Check if a number exists having exactly N factors and K prime factors

Difficulty Level : Expert
Last Updated : 12 Apr, 2021

Given two numbers N and K, the task is to find whether an integer X exists such that it has exactly N factors and K out of them are prime.
Examples:

Input: N = 4, K = 2
Output: Yes
Explanation:
One possible number for X is 6.
The number 6 has a total 4 factors: 1, 2, 3 & 6.
It also has exactly 2 prime factors: 2 & 3.
Input: N = 3, K = 1
Output: Yes
Explanation:
One possible number for X is 49.
The number 49 has a total 3 factors: 1, 7, & 49.
It also has exactly 1 prime factor: 7.

Approach: The idea is to use the following identity.

For any number X, if the number has N factors out of which K are prime:

X = k1^a + k2^b + k3^c + ... + knⁿ

The total number of factors N is equal to:

N = (a + 1) * (b + 1) * (c + 1) .. (n + 1)

Therefore, the idea is to check if N can be represented as a product of K integers greater than 1. This can be done by finding the divisors of the number N.
If the count of this is less than K, then the answer is not possible. Else, it is possible.

Below is the implementation of the above approach:

C++

// C++ program to check if it
// is possible to make a number
// having total N factors and
// K prime factors
 
#include <bits/stdc++.h>
using namespace std;
 
// Function to compute the
// number of factors of
// the given number
bool factors(int n, int k)
{
    // Vector to store
    // the prime factors
    vector<int> v;
 
    // While there are no
    // two multiples in
    // the number, divide
    // it by 2
    while (n % 2 == 0) {
        v.push_back(2);
        n /= 2;
    }
 
    // If the size is already
    // greater than K,
    // then return true
    if (v.size() >= k)
        return true;
 
    // Computing the remaining
    // divisors of the number
    for (int i = 3; i * i <= n;
         i += 2) {
 
        // If n is divisible by i,
        // then it is a divisor
        while (n % i == 0) {
            n = n / i;
            v.push_back(i);
        }
 
        // If the size is already
        // greater than K, then
        // return true
        if (v.size() >= k)
            return true;
    }
 
    if (n > 2)
        v.push_back(n);
 
    // If the size is already
    // greater than K,
    // then return true
    if (v.size() >= k)

------------------------------------------------------------

## What is required
Copy the passage of the article on numbers with N factors and K prime factors from "Difficulty Level : Expert" up to and including "for X is 6.".

## Dataset excerpt
------------------------------------------------------------

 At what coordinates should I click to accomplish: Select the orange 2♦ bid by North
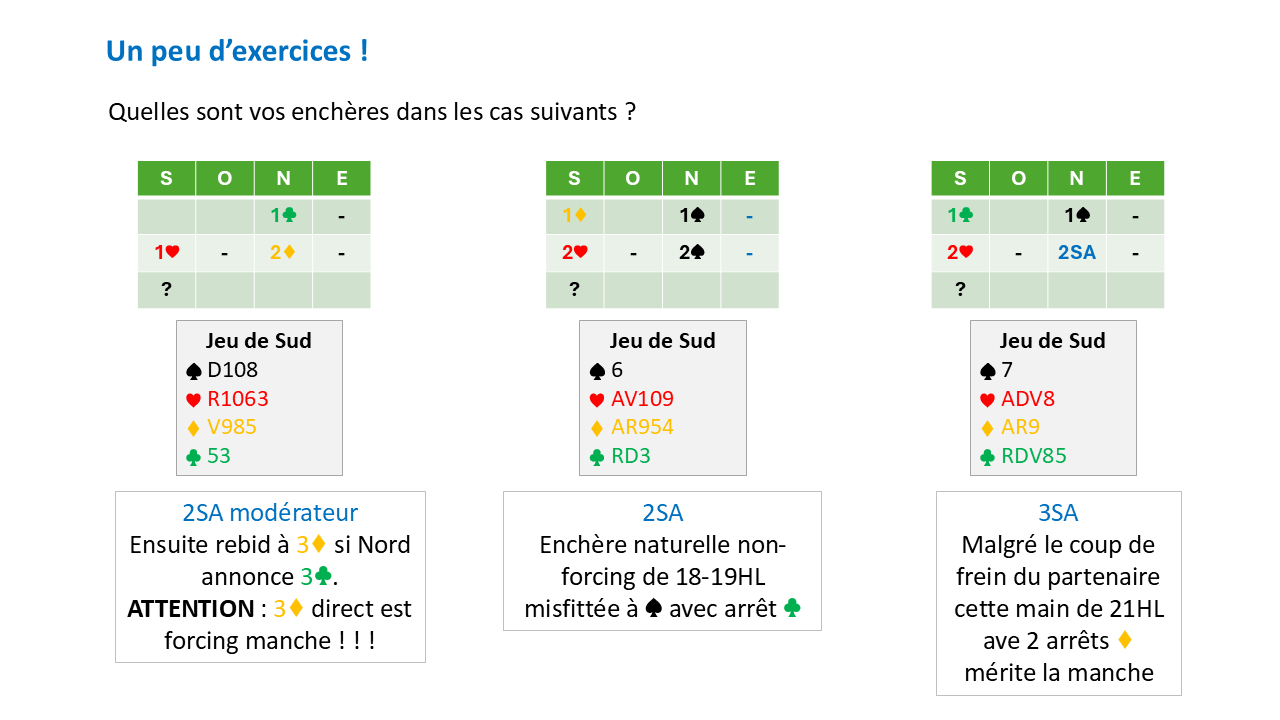(283, 253)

------------------------------------------------------------

## Output of the exercise
Difficulty Level : Expert
Last Updated : 12 Apr, 2021

Given two numbers N and K, the task is to find whether an integer X exists such that it has exactly N factors and K out of them are prime.
Examples:

Input: N = 4, K = 2
Output: Yes
Explanation:
One possible number for X is 6.